* [TASK OBJECTIVE] Each entry below is to be extracted exactly.

★ ★ ★ ★ ★

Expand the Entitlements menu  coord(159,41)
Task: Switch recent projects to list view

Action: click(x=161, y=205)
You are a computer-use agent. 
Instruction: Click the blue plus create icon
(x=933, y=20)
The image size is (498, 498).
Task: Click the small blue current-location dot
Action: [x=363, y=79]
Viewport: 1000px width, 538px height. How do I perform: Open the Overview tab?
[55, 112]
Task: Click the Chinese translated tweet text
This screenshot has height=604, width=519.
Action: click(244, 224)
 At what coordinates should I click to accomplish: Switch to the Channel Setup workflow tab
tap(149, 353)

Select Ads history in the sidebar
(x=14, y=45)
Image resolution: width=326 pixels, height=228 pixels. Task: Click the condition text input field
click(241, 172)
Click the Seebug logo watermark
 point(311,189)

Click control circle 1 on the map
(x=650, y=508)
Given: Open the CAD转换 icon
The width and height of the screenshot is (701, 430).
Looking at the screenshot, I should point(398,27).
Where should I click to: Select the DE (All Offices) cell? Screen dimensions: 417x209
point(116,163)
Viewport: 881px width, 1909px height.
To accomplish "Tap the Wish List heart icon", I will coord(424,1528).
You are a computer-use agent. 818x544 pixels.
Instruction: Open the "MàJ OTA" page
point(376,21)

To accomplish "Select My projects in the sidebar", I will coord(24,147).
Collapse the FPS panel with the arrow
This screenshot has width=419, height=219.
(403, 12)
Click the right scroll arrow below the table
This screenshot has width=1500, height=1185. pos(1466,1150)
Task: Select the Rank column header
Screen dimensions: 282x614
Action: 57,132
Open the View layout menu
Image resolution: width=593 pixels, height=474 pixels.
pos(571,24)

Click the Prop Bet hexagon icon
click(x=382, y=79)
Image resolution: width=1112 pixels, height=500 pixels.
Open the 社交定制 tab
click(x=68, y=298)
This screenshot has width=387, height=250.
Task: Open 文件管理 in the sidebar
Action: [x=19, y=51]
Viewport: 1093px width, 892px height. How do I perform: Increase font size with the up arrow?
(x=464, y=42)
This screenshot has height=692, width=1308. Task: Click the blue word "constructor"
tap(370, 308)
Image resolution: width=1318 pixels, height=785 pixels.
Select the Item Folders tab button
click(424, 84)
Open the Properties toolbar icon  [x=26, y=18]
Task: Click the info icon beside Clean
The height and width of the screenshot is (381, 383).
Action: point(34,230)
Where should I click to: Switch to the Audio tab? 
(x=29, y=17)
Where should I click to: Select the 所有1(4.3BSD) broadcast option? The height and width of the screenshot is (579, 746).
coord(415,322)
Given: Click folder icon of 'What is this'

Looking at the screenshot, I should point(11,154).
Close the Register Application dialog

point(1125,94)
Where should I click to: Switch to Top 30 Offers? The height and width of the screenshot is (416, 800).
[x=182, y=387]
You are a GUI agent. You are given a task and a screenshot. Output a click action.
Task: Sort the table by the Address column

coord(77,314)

★ ★ ★ ★ ★

* [PROBLEM SOLUTION]
Expand the Entitlements menu  coord(159,41)
Task: Switch recent projects to list view

Action: click(x=161, y=205)
You are a computer-use agent. 
Instruction: Click the blue plus create icon
(x=933, y=20)
The image size is (498, 498).
Task: Click the small blue current-location dot
Action: [x=363, y=79]
Viewport: 1000px width, 538px height. How do I perform: Open the Overview tab?
[55, 112]
Task: Click the Chinese translated tweet text
This screenshot has height=604, width=519.
Action: click(244, 224)
 At what coordinates should I click to accomplish: Switch to the Channel Setup workflow tab
tap(149, 353)

Select Ads history in the sidebar
(x=14, y=45)
Image resolution: width=326 pixels, height=228 pixels. Task: Click the condition text input field
click(241, 172)
Click the Seebug logo watermark
 point(311,189)

Click control circle 1 on the map
(x=650, y=508)
Given: Open the CAD转换 icon
The width and height of the screenshot is (701, 430).
Looking at the screenshot, I should point(398,27).
Where should I click to: Select the DE (All Offices) cell? Screen dimensions: 417x209
point(116,163)
Viewport: 881px width, 1909px height.
To accomplish "Tap the Wish List heart icon", I will coord(424,1528).
You are a computer-use agent. 818x544 pixels.
Instruction: Open the "MàJ OTA" page
point(376,21)

To accomplish "Select My projects in the sidebar", I will coord(24,147).
Collapse the FPS panel with the arrow
This screenshot has width=419, height=219.
(403, 12)
Click the right scroll arrow below the table
This screenshot has width=1500, height=1185. pos(1466,1150)
Task: Select the Rank column header
Screen dimensions: 282x614
Action: 57,132
Open the View layout menu
Image resolution: width=593 pixels, height=474 pixels.
pos(571,24)

Click the Prop Bet hexagon icon
click(x=382, y=79)
Image resolution: width=1112 pixels, height=500 pixels.
Open the 社交定制 tab
click(x=68, y=298)
This screenshot has width=387, height=250.
Task: Open 文件管理 in the sidebar
Action: [x=19, y=51]
Viewport: 1093px width, 892px height. How do I perform: Increase font size with the up arrow?
(x=464, y=42)
This screenshot has height=692, width=1308. Task: Click the blue word "constructor"
tap(370, 308)
Image resolution: width=1318 pixels, height=785 pixels.
Select the Item Folders tab button
click(424, 84)
Open the Properties toolbar icon  [x=26, y=18]
Task: Click the info icon beside Clean
The height and width of the screenshot is (381, 383).
Action: point(34,230)
Where should I click to: Switch to the Audio tab? 
(x=29, y=17)
Where should I click to: Select the 所有1(4.3BSD) broadcast option? The height and width of the screenshot is (579, 746).
coord(415,322)
Given: Click folder icon of 'What is this'

Looking at the screenshot, I should point(11,154).
Close the Register Application dialog

point(1125,94)
Where should I click to: Switch to Top 30 Offers? The height and width of the screenshot is (416, 800).
[x=182, y=387]
You are a GUI agent. You are given a task and a screenshot. Output a click action.
Task: Sort the table by the Address column

coord(77,314)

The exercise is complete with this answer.